Companies and workers in the UK are trying to shift the impact of inflation from one to another, and this risks leading to persistent inflation, according to the chief economist of the Bank of England, Hugh Pill, reports CNBC.

The British go before the Bank of EnglandPhoto: Amer Ghazzal / Shutterstock Editorial / Profimedia

“Now we’re dealing with this reluctance to admit that yes, we’re all worse off, that we all have to bear the brunt,” Pill said in an episode of Columbia Law School and the Millstein Center’s “Beyond Unprecedented” podcast released Tuesday.

“Let’s try to pass that cost on to one of our countrymen and say, we’ll be fine, but they’ll have to carry our part, like in a game when they hand over the package… that’s what creates inflation,” he said. is highlighted.

Pill discussed the “series of inflationary shocks” that have contributed to inflation over the past 18 months, from supply disruptions due to the pandemic and government demand-stimulating household support programs to the Russian invasion of Ukraine and the resulting rise in energy prices in Europe.

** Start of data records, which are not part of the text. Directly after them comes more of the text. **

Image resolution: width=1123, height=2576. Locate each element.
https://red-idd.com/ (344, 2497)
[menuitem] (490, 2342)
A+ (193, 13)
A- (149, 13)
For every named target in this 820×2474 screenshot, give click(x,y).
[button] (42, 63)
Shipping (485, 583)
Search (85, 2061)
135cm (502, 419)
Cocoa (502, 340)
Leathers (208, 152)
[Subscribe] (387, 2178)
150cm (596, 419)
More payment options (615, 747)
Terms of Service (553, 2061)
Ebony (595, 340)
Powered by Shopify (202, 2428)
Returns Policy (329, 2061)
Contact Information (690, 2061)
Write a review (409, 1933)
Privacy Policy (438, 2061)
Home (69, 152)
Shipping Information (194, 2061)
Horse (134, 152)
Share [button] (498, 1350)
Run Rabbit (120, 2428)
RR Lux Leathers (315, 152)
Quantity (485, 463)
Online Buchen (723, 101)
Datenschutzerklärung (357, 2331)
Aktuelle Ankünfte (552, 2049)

This was followed by bad weather and an outbreak of bird flu, which caused food prices to rise.

But Pill said that was not the whole story and that it was “normal” for those who set prices and wages in economies including the UK and the US to change their behavior when living costs such as electricity bills rise, workers demand higher wages and businesses raise prices.

“Of course, this process eventually leads to failure,” Pill said.

He added that the UK, which is a net importer of natural gas, has faced a situation where the goods it buys from the rest of the world have become much more expensive compared to what it sells to the rest of the world, primarily services. .

Great Britain imports almost half of its food.

“If what you’re buying has gone up significantly compared to what you’re selling, you’re worse off,” Pill said.